■ Supplied information
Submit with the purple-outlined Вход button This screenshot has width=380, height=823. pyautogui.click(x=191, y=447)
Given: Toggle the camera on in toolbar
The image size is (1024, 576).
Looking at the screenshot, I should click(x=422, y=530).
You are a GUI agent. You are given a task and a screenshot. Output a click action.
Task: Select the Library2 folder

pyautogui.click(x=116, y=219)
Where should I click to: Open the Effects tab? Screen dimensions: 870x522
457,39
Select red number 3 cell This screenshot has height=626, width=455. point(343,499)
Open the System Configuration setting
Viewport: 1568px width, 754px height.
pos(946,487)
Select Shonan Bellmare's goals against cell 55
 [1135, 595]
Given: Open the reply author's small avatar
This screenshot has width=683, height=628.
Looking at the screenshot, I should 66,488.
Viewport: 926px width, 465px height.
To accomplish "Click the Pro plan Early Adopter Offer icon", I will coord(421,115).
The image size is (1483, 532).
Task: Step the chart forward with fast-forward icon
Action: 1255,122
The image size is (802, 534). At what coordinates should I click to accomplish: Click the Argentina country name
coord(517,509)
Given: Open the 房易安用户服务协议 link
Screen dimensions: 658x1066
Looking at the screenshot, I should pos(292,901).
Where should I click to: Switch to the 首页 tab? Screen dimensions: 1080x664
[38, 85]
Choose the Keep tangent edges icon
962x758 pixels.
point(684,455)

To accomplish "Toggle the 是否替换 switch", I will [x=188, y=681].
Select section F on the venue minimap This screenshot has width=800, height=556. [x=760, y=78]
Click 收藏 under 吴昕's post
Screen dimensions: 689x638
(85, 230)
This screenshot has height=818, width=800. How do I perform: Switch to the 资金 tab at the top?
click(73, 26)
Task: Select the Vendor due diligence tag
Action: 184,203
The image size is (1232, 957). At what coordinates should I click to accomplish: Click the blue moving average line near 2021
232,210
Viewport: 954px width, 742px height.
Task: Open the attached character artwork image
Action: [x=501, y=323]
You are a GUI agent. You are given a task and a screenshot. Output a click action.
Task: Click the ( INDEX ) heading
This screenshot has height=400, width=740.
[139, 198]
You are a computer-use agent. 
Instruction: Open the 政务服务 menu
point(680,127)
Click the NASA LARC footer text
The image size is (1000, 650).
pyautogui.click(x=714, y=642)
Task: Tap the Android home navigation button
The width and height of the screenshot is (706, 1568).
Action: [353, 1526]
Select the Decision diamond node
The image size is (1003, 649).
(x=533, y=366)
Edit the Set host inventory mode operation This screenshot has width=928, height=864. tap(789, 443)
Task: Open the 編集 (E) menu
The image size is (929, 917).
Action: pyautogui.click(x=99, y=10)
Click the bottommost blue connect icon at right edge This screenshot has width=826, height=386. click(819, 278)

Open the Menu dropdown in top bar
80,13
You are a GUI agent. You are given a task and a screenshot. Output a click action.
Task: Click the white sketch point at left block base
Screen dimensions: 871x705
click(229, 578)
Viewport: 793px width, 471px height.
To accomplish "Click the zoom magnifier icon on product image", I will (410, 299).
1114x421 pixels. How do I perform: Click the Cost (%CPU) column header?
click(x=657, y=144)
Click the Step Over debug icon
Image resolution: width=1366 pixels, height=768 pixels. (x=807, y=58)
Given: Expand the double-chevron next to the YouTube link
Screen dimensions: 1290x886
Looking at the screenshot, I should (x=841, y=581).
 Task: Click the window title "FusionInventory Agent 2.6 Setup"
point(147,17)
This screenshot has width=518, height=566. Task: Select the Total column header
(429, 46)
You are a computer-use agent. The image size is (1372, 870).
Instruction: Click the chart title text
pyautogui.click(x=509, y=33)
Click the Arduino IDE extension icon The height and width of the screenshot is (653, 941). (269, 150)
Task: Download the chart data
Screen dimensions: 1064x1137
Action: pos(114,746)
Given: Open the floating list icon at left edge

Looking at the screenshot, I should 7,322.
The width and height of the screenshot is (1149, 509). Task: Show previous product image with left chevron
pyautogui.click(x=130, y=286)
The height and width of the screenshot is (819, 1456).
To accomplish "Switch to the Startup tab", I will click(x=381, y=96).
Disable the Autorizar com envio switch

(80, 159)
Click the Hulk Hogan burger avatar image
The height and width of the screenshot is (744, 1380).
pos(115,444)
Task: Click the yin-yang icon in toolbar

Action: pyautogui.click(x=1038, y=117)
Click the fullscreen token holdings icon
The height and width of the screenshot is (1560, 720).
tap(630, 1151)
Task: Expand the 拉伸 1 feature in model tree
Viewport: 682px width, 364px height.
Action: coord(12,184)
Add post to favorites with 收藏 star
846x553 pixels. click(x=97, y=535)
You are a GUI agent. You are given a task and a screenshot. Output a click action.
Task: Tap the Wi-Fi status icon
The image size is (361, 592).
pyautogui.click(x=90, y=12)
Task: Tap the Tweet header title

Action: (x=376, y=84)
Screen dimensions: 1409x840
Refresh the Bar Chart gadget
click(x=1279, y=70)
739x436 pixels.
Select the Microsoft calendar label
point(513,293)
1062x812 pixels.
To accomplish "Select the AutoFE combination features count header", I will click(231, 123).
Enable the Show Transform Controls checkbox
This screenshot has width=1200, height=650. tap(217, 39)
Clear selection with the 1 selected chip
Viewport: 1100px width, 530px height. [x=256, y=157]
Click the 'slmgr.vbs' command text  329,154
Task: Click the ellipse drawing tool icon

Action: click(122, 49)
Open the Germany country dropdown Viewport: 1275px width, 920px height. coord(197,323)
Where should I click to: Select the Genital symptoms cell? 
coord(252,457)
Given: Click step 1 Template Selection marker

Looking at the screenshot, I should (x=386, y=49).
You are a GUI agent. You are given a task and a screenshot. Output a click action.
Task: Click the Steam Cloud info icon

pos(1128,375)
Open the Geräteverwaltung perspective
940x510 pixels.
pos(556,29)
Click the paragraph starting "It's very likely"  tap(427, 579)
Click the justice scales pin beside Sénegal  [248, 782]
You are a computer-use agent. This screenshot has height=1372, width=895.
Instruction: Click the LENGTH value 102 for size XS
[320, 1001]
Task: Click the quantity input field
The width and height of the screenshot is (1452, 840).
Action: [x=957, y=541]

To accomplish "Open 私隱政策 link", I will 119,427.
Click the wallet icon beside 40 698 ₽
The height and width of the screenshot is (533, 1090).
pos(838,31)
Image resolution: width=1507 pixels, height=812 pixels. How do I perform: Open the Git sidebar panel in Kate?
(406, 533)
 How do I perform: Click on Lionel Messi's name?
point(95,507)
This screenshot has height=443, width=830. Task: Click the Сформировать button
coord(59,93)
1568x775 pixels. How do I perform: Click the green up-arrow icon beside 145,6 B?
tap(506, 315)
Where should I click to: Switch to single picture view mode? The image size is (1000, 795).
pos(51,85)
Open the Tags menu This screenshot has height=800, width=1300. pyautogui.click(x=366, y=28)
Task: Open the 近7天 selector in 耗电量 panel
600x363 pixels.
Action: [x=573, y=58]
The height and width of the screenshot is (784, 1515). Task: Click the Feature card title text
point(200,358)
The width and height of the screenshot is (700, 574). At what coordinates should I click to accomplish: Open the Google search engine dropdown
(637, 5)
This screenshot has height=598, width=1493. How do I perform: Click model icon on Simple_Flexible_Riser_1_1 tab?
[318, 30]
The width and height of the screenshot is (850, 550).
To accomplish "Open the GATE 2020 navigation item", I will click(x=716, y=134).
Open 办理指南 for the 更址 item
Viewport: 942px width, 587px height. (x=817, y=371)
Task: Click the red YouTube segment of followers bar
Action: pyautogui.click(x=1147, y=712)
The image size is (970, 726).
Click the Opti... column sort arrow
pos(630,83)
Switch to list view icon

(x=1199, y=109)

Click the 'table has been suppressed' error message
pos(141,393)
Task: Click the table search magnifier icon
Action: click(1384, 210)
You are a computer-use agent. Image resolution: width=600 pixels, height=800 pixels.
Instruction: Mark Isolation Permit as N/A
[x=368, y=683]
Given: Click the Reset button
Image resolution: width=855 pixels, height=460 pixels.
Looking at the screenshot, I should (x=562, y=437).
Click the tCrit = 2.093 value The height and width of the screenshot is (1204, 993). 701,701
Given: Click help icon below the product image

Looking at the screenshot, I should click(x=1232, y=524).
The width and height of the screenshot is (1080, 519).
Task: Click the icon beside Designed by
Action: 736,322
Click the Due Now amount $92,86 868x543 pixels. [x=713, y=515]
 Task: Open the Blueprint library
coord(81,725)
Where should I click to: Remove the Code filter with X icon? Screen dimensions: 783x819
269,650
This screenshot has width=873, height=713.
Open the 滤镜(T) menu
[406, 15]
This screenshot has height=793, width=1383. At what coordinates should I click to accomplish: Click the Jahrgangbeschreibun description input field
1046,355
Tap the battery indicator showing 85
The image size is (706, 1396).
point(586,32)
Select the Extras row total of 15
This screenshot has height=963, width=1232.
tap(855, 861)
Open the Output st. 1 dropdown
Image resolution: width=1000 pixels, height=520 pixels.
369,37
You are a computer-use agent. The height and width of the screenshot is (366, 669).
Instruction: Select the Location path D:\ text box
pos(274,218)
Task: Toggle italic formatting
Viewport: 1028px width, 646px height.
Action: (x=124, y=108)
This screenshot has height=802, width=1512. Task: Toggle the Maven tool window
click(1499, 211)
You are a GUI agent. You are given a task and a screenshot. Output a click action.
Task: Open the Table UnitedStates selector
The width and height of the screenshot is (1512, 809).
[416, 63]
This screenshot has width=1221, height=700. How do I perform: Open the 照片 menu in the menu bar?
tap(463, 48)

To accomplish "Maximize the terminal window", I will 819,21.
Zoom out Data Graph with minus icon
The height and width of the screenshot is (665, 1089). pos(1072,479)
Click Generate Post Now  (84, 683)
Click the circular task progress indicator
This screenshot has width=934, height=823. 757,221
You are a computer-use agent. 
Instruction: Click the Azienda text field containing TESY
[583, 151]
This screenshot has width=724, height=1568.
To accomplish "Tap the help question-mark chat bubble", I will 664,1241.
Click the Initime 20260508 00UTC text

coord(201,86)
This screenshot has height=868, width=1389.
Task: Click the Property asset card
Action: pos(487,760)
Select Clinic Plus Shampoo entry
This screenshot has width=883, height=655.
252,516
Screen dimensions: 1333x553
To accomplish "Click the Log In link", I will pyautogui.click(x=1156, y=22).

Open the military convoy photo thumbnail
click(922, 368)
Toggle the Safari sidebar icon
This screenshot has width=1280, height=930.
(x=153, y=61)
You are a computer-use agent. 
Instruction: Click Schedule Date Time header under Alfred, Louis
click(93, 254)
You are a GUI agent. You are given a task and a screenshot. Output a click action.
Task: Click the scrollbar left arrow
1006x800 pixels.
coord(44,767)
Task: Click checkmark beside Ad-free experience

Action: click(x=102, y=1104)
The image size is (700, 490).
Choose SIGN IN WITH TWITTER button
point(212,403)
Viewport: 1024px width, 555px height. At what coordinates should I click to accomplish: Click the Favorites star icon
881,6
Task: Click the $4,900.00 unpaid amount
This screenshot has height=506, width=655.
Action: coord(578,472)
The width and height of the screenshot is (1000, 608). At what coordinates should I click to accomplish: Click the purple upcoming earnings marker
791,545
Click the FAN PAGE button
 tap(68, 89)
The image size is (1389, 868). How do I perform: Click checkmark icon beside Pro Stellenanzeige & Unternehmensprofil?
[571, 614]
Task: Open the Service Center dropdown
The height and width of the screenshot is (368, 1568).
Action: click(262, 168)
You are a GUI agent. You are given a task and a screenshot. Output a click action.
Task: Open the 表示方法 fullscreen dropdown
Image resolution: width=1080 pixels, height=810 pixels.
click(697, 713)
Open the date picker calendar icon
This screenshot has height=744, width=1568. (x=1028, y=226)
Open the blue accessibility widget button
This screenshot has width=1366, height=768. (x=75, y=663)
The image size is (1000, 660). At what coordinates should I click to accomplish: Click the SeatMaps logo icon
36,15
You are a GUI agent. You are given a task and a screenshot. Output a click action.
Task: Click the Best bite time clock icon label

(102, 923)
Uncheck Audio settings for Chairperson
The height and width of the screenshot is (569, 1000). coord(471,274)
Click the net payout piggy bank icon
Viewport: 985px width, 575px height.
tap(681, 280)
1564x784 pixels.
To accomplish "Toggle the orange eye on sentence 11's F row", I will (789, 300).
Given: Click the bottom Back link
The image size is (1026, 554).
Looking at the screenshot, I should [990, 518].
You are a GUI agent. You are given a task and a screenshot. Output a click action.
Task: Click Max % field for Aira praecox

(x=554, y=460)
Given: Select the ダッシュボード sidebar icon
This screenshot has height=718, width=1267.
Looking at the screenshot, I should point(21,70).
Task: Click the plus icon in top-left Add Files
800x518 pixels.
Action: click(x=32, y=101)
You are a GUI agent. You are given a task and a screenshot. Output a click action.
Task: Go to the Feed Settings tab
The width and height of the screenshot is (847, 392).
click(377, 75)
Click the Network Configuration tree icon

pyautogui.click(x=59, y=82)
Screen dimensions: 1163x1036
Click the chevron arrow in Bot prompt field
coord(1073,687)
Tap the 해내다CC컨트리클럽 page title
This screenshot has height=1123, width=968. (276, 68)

■ Problem description
Extract the first line above and each line after it up to and including the one with "Given: Open the 房易安用户服务协议 link", please, exactly and with nothing else.

■ Task result
Submit with the purple-outlined Вход button This screenshot has width=380, height=823. pyautogui.click(x=191, y=447)
Given: Toggle the camera on in toolbar
The image size is (1024, 576).
Looking at the screenshot, I should click(x=422, y=530).
You are a GUI agent. You are given a task and a screenshot. Output a click action.
Task: Select the Library2 folder

pyautogui.click(x=116, y=219)
Where should I click to: Open the Effects tab? Screen dimensions: 870x522
457,39
Select red number 3 cell This screenshot has height=626, width=455. point(343,499)
Open the System Configuration setting
Viewport: 1568px width, 754px height.
pos(946,487)
Select Shonan Bellmare's goals against cell 55
 [1135, 595]
Given: Open the reply author's small avatar
This screenshot has width=683, height=628.
Looking at the screenshot, I should 66,488.
Viewport: 926px width, 465px height.
To accomplish "Click the Pro plan Early Adopter Offer icon", I will coord(421,115).
The image size is (1483, 532).
Task: Step the chart forward with fast-forward icon
Action: 1255,122
The image size is (802, 534). At what coordinates should I click to accomplish: Click the Argentina country name
coord(517,509)
Given: Open the 房易安用户服务协议 link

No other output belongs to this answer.